Wednesday, October 20, 2010

::in the ashes::

There has been a reason for my silence here.   

Don't worry.  It's not what you think.


The past couple of months have been a fight for my sanctification.  And I'll be honest, I haven't handled the emotional upheaval well.  I spiraled down into a deep depression, and I spent a lot of time lying in bed weeping because I just couldn't see past my pain. Only a handful of people have known about my tumultuous days lately, mostly because I feel that I make people weary of hearing about my same old struggles. 

Earlier this year I toyed with the idea of putting all these blog posts and thoughts about infertility into book form.  I was in a good place with it all, and I felt--based on the number of emails I was regularly receiving--that there was a need for an honest but Biblical look at infertility.   While I haven't completely vetoed the idea, it has been tabled indefinitely.  The main reason being....I'm still living it

I'm hesitant to go into my pandora's box of emotions and feelings; dragging it all out for you will only highlight my ugliness, my pride, my feelings of self-entitlement, my anger at a good and sovereign God.  I can barely write that last phrase without being reduced to tears of shame.  I hate that I have questioned and threatened, shaken my fist at the God who doesn't owe me anything.  There wasn't any one thing that induced my sudden crisis of faith, but rather it was a crashing tide of pregnancy announcements, negative pregnancy tests, and a slew of disappointing doctor's appointments.  Circumstances.  They hurt, yes, but from this side of it, I can't believe I allowed myself to sink so low.  The enemy was at my heart's door, whispering sweet, candy-coated words of inflated injustice.  And I believed him, knowing full well that he is a liar.  I wanted to believe that he was right, that God must hate me, that if He loved me He wouldn't withhold my heart's desire.

■ Data extracts ■
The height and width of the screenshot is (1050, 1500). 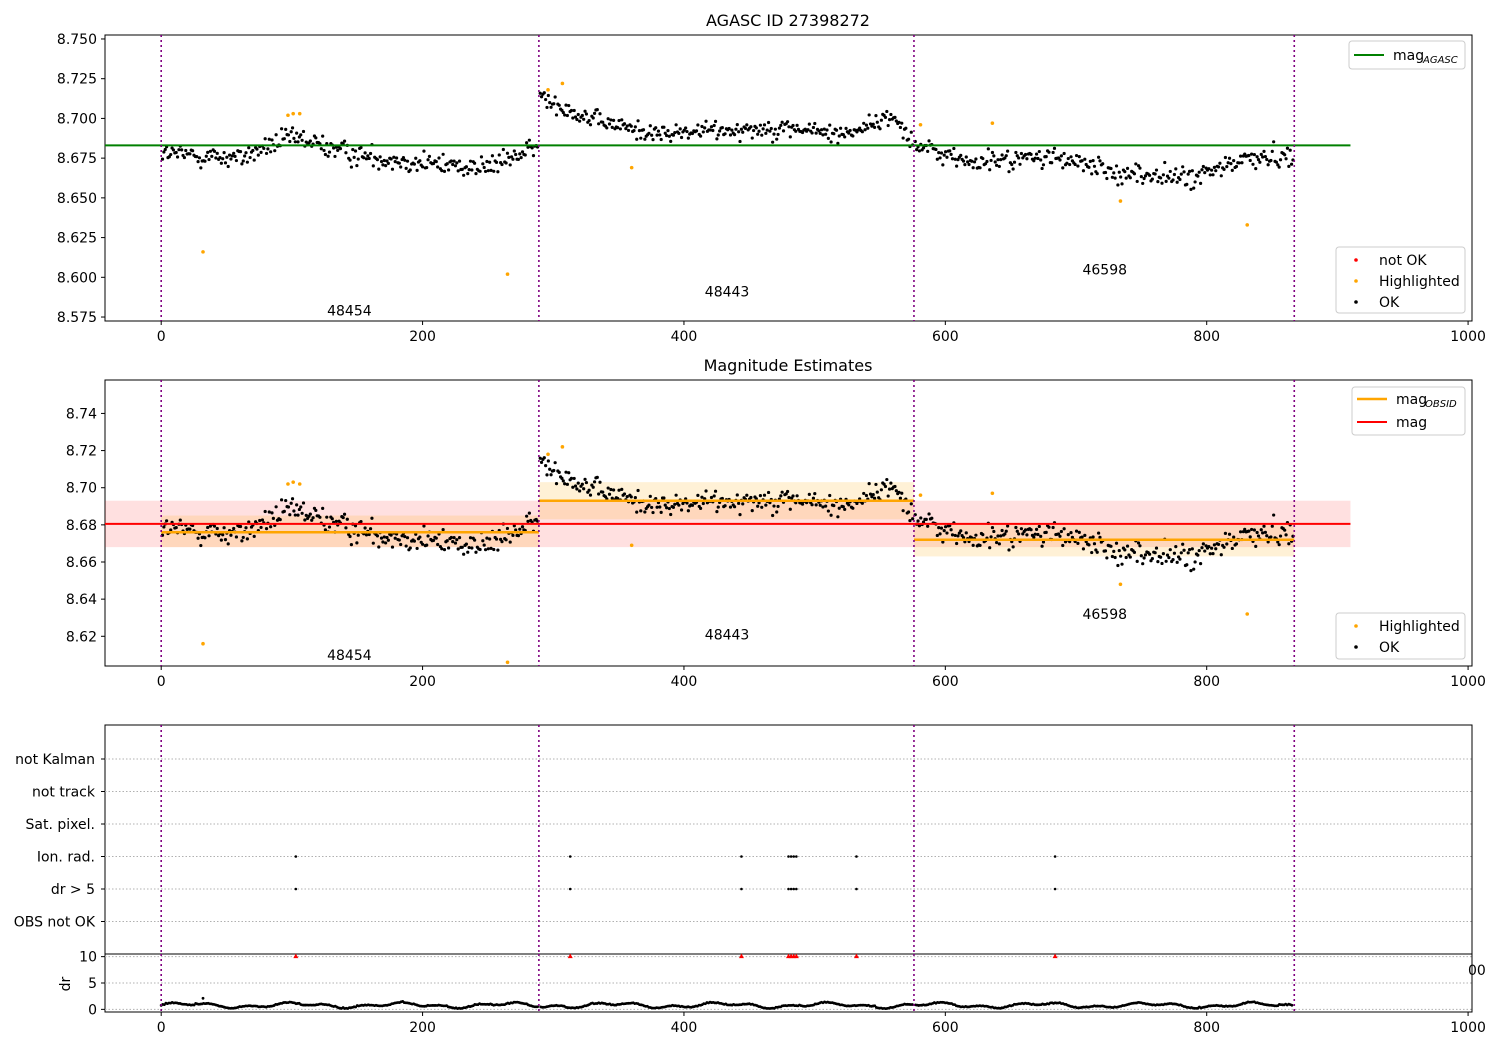 What do you see at coordinates (1468, 337) in the screenshot?
I see `top-xtick-label: 1000` at bounding box center [1468, 337].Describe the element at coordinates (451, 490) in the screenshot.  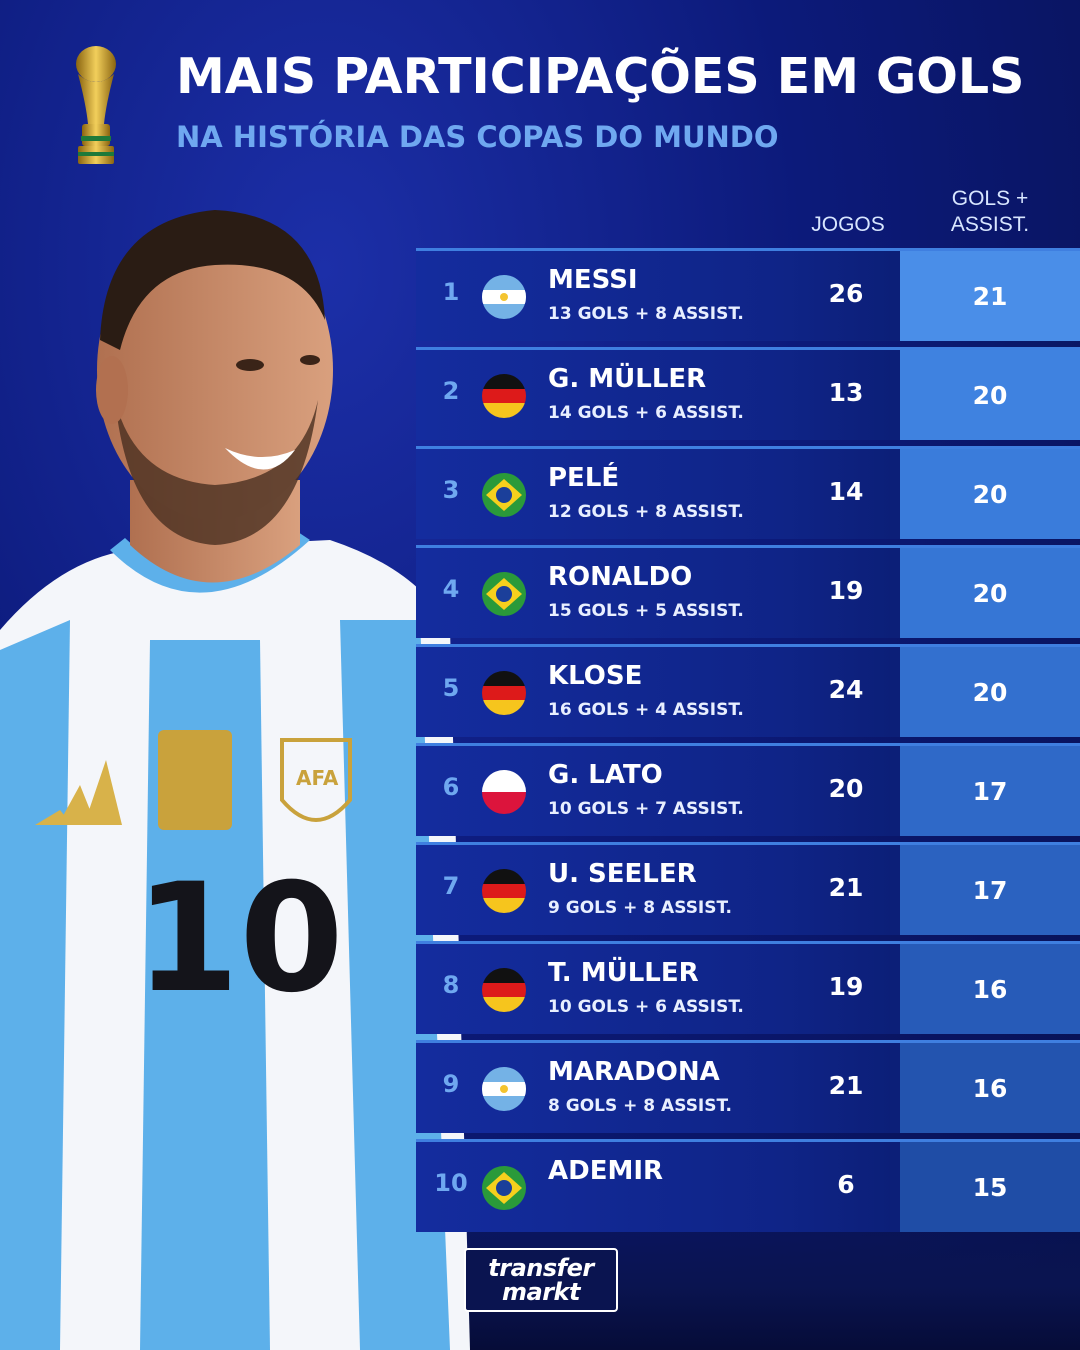
I see `rank: 3` at that location.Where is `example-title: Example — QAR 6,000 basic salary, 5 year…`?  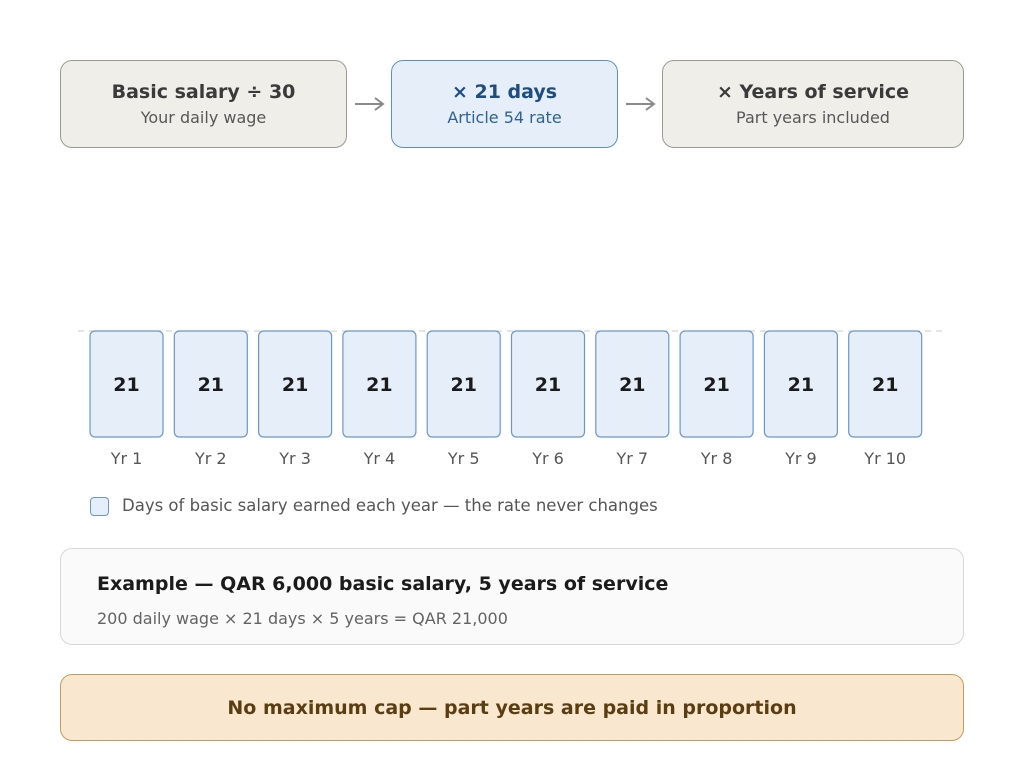 example-title: Example — QAR 6,000 basic salary, 5 year… is located at coordinates (383, 584). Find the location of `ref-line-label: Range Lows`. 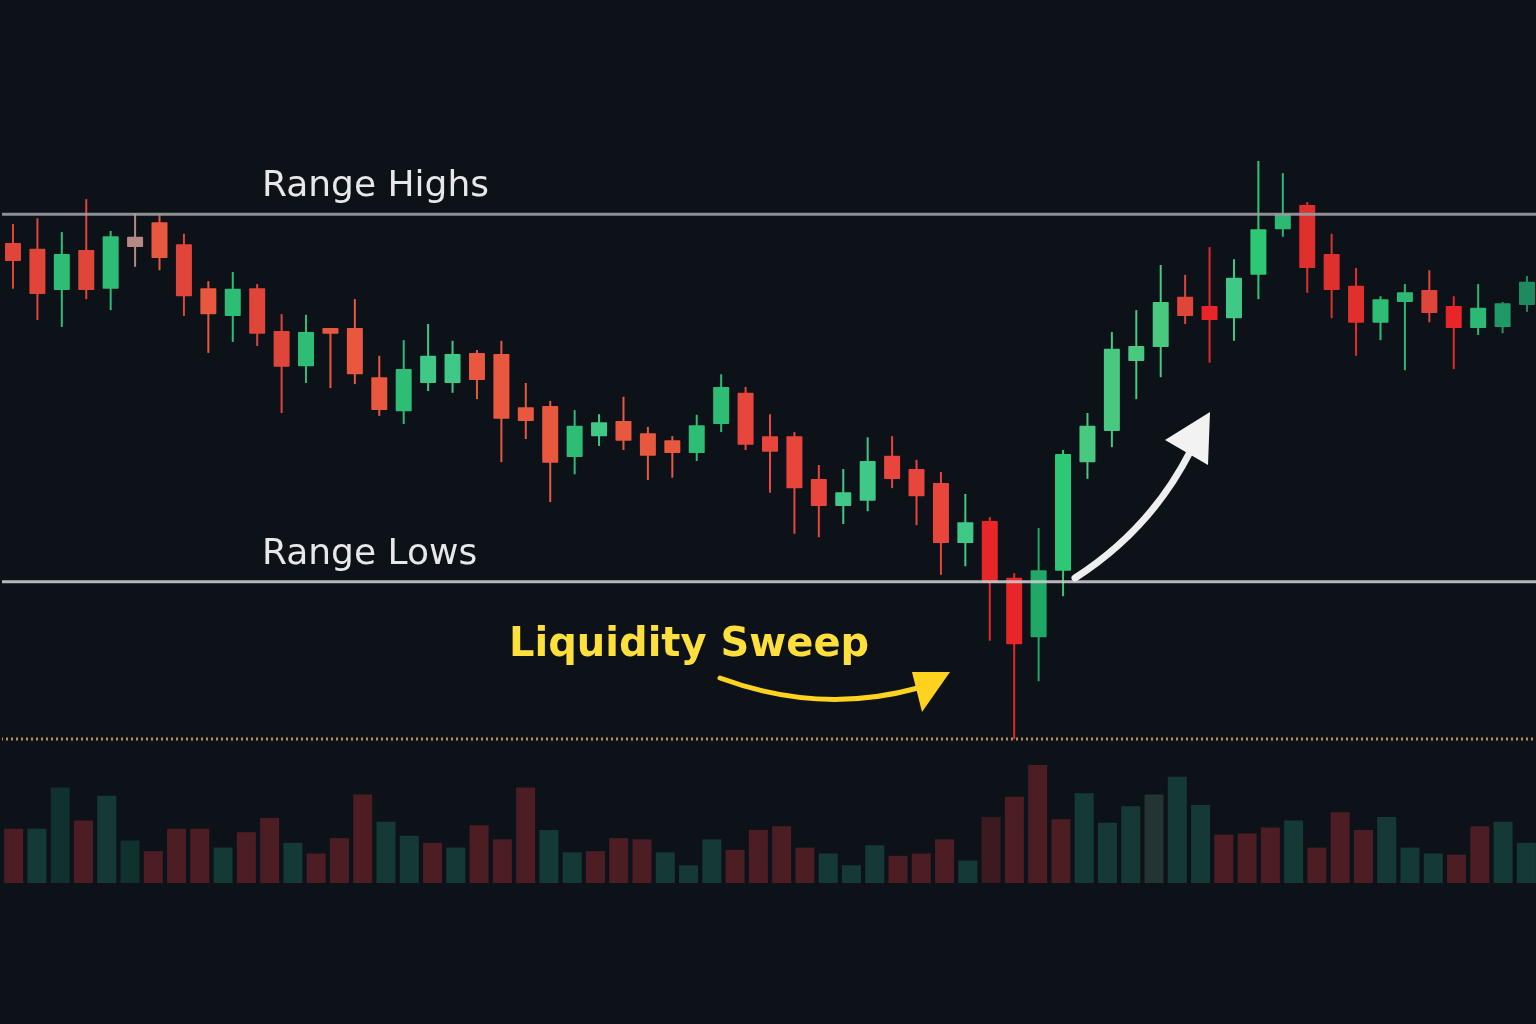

■ Problem ■
Please retype part of the blog post, starting with "There has been" and going on through "same old struggles.". The listing has no connection to the blog post.

■ Reply ■
There has been a reason for my silence here.   

Don't worry.  It's not what you think.


The past couple of months have been a fight for my sanctification.  And I'll be honest, I haven't handled the emotional upheaval well.  I spiraled down into a deep depression, and I spent a lot of time lying in bed weeping because I just couldn't see past my pain. Only a handful of people have known about my tumultuous days lately, mostly because I feel that I make people weary of hearing about my same old struggles.